True to mathematical form, The Pueblo Chieftain reports that the recount in the Secretary of State’s race is only finding “marginal differences” compared to the initial June 28th results. The Denver Republican Party is finding the same thing further north:

It doesn’t matter if these votes are being recounted by machine, by hand, or by trained llamas; the outcome isn’t going to change. This is true for Peters, and it is true for legislative candidates such as SD-9 loser Lynda Zamora Wilson, who was crushed by State Sen. Paul Lundeen by a 66-34 margin.

Tina Peters

It’s a good bet that neither of these lawsuits are going to succeed, but there are definitely a fair number of people who are making good money off of the recount grift regardless; candidates requesting recounts are raising inexplicable amounts of money to pay for them. We wrote on Tuesday about how Peters has outraised all the other statewide Republican candidates COMBINED since June 23, despite the fact that she was handily defeated in the June 28th Primary Election. As Hannah Metzger reports for the publication formerly known as the Colorado Statesman, Peters isn’t the only defeated Republican whose fundraising actually improved after losing in June:

After losing the Republican primary election in June, legislative candidate Lynda Zamora Wilson raised more than three times her previous fundraising total to help fund a recount…

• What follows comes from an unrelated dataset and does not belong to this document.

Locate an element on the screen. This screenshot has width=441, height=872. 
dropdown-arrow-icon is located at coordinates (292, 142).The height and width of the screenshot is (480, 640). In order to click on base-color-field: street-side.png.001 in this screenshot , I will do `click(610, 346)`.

…Since the election on June 28, Zamora Wilson has raised over $17,311 from 193 individuals to help cover the cost, according to campaign finance reports filed Monday night. Before the election, Zamora Wilson’s campaign raised less than $5,000 total from around two dozen contributions — including $2,052 that she gave to her campaign.

As we wrote on Tuesday, it’s generally a better idea to raise the bulk of your campaign cash before Election Day.

So, what happens next? The same thing that was always going to happen: Peters, and probably Wilson, and perhaps others will refuse to accept the results of the recount showing that they indeed got their asses kicked in the Primary Election. They will continue to demand a “hand recount,” which nobody will grant them. None of these candidates will be on the ballot in November, and eventually news outlets will just stop talking about their nonsense. The people who gave money to their campaigns for recounts will forever wonder what they could have done instead with that cash, only to shell out more money when the inevitable recall grifters come calling in 2023.

For election deniers, it’s the circle of life. Much like any other circle, it never goes anywhere.